In an internal memo shared with Xbox staff today, seen by IGN, Sharma stated that leadership change was needed to “begin building the capacity we need” to evolve the Xbox brand and “how we work.”
As part of the changes, Sharma is bringing four former colleagues from Microsoft’s CoreAI division, where she previously served, over to Xbox. IGN understands that Xbox’s previous stance on AI remains unchanged.
“Right now, it is too hard to ship impact quickly,” Sharma wrote, adding: “we spend too much time inward instead of with the community; and we lack the capability we need in some key areas.”
For Xbox fans, likely the most widely-known name among the list of today’s changes is that of Jason Ronald, the Microsoft veteran with more than 20 years of experience building Xbox.

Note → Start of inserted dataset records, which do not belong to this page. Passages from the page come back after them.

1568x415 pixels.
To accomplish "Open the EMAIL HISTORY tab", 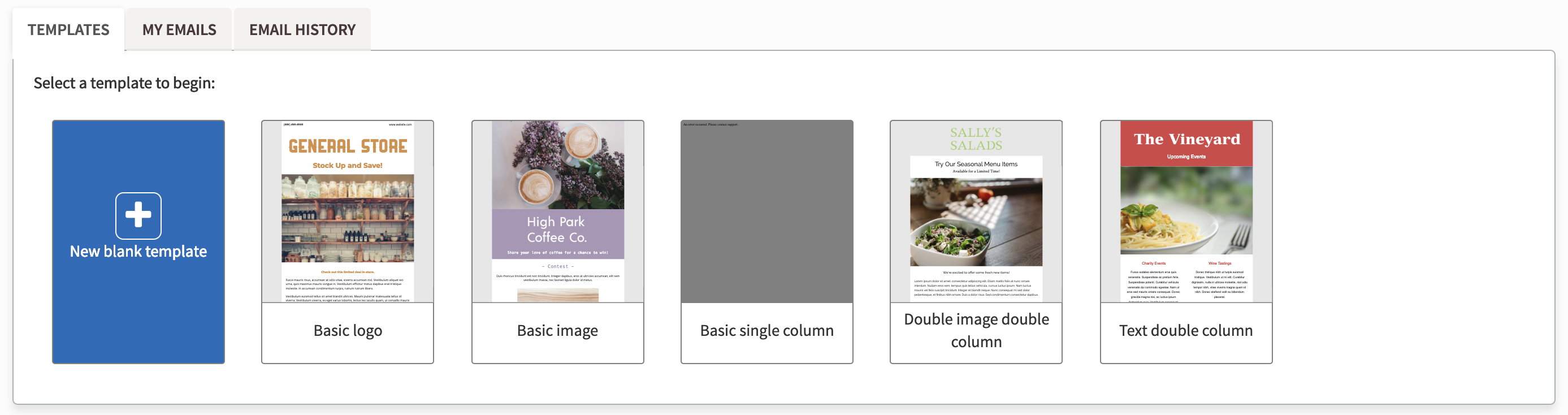I will pos(301,29).
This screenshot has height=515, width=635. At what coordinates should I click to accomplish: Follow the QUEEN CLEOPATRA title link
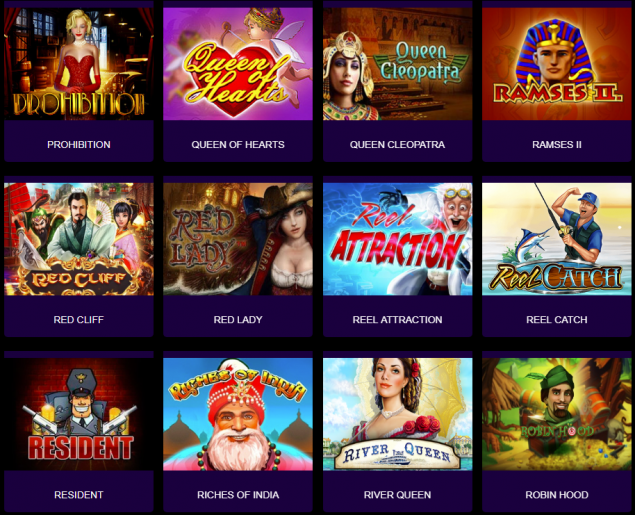tap(397, 145)
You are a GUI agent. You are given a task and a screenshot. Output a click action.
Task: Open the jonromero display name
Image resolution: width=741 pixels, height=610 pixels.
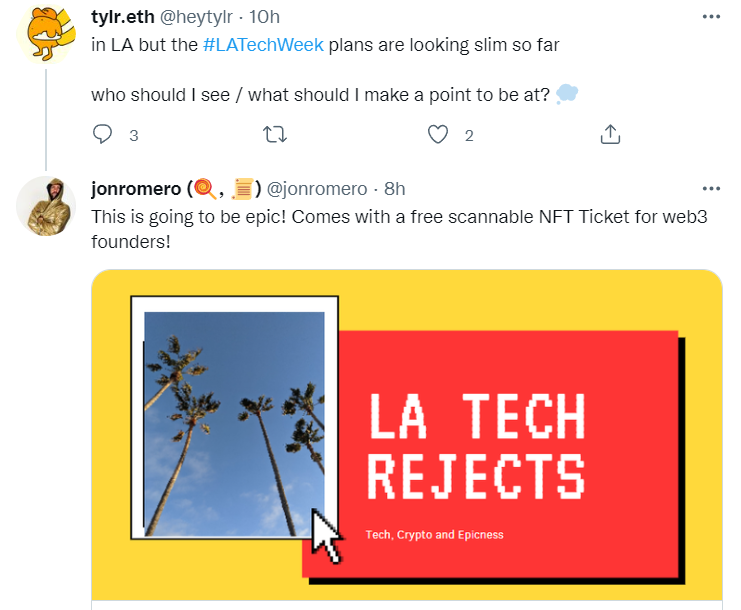tap(135, 188)
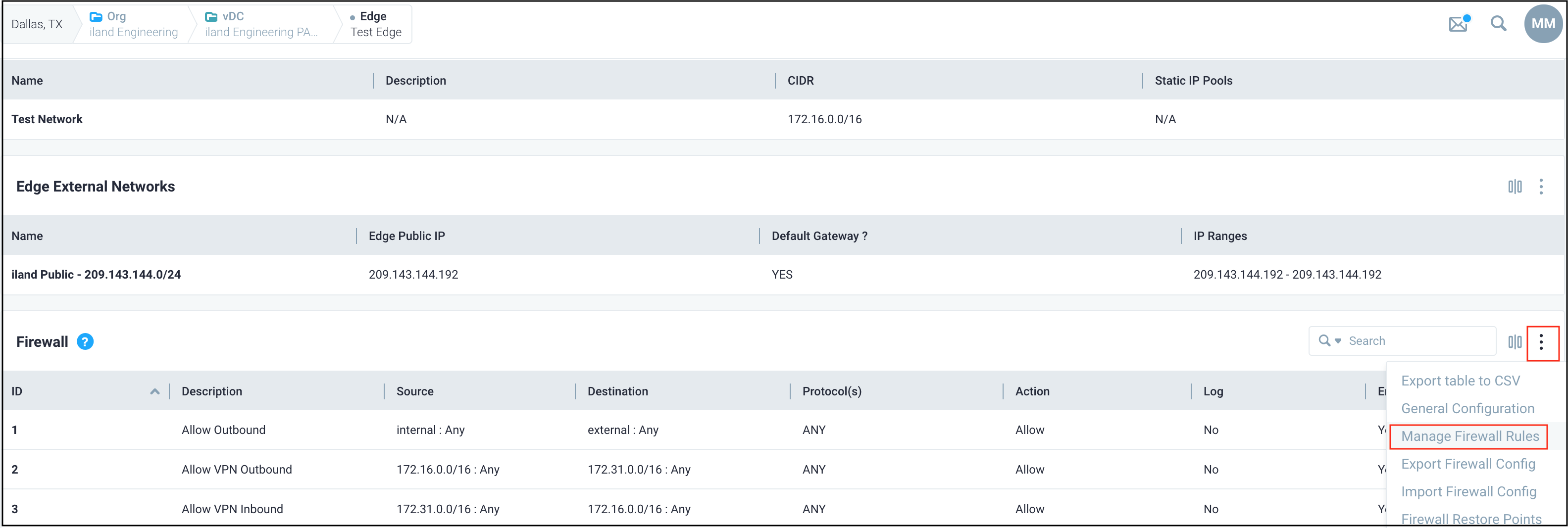Open the mail notifications icon
Image resolution: width=1568 pixels, height=528 pixels.
pos(1458,24)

Ronald has now been elevated to a position where he is accountable for Project Helix and the Xbox platform.
Elsewhere on the company’s hardware team, Roanne Sones, a corporate vice president for Xbox devices and ecosystem, will take a long-planned leave of absence later this year and return as an Xbox advisor.
CoreAI vice president of product Jared Palmer, will join Xbox’s platform-level content push “investing in the systems that make it easy to build, submit and scale high-quality games,” with a focus on “developer tooling, taste and infrastructure.” Tim Allen, another key CoreAI staff member, will join Xbox to lead experience design, in a role that merges “product design, design engineering, research, and creative with a fan-first focus.”

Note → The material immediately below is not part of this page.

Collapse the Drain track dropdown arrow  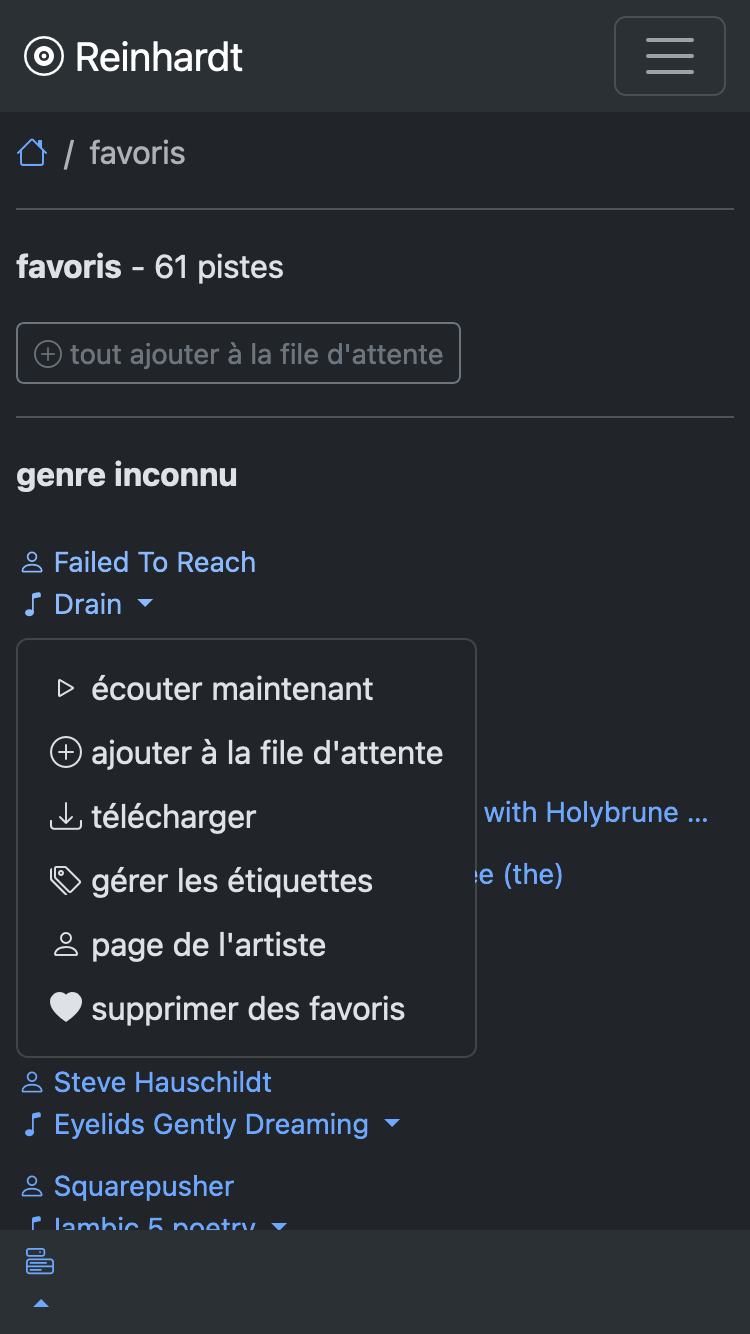pyautogui.click(x=145, y=604)
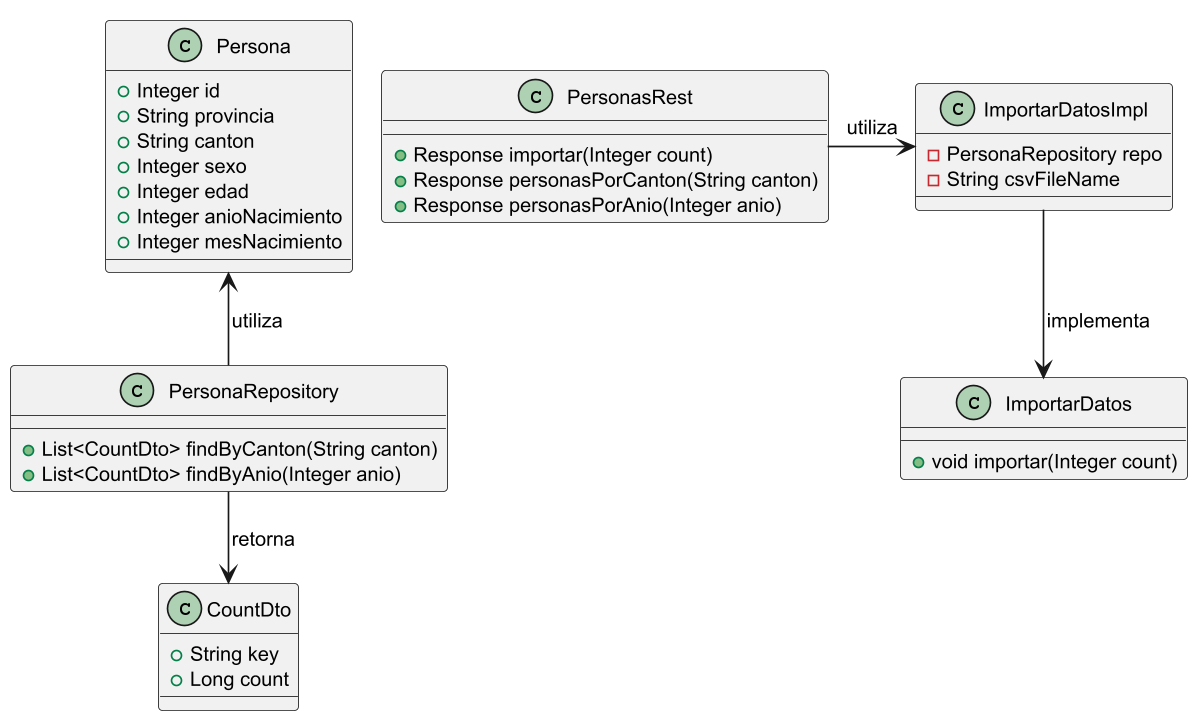Select the ImportarDatos class circle icon
The width and height of the screenshot is (1197, 720).
[x=973, y=403]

Jonathan McKay will become Xbox’s head of growth. Evan Chaki will run a new engineering group focused on removing repetitive work and simplifying development. Both are also moving over from Microsoft’s CoreAI division.
Other changes will see David Schloss, a former colleague of Sharma’s at Instacart, lead the Xbox subscription and cloud business. Kevin Gammill, a 20-year Microsoft veteran who has worked on the Xbox user experience, will meanwhile leave the company.
Xbox Games Series Tier List
Xbox Games Series Tier List
While the quartet of additions to Xbox from CoreAI will likely raise eyebrows — as Sharma’s own move did earlier this year — the changes are believed to be positioned internally as simply about bringing in the best talent, with experience working in Microsoft’s AI division seen as just another part of the company.
The changes follow another bruising quarter for Microsoft’s gaming division. In the three months ending March 31, 2026, Microsoft’s Gaming revenue decreased 7%, Xbox content and services revenue decreased 5%, and Xbox hardware revenue (money made from the sale of Xbox consoles) declined 33%.
“While we have made progress expanding the business and our margins, player and revenue growth has not yet met our ambition,” Sharma wrote last week via a post on social media. “We know we have work to do to earn every player today and into the future.”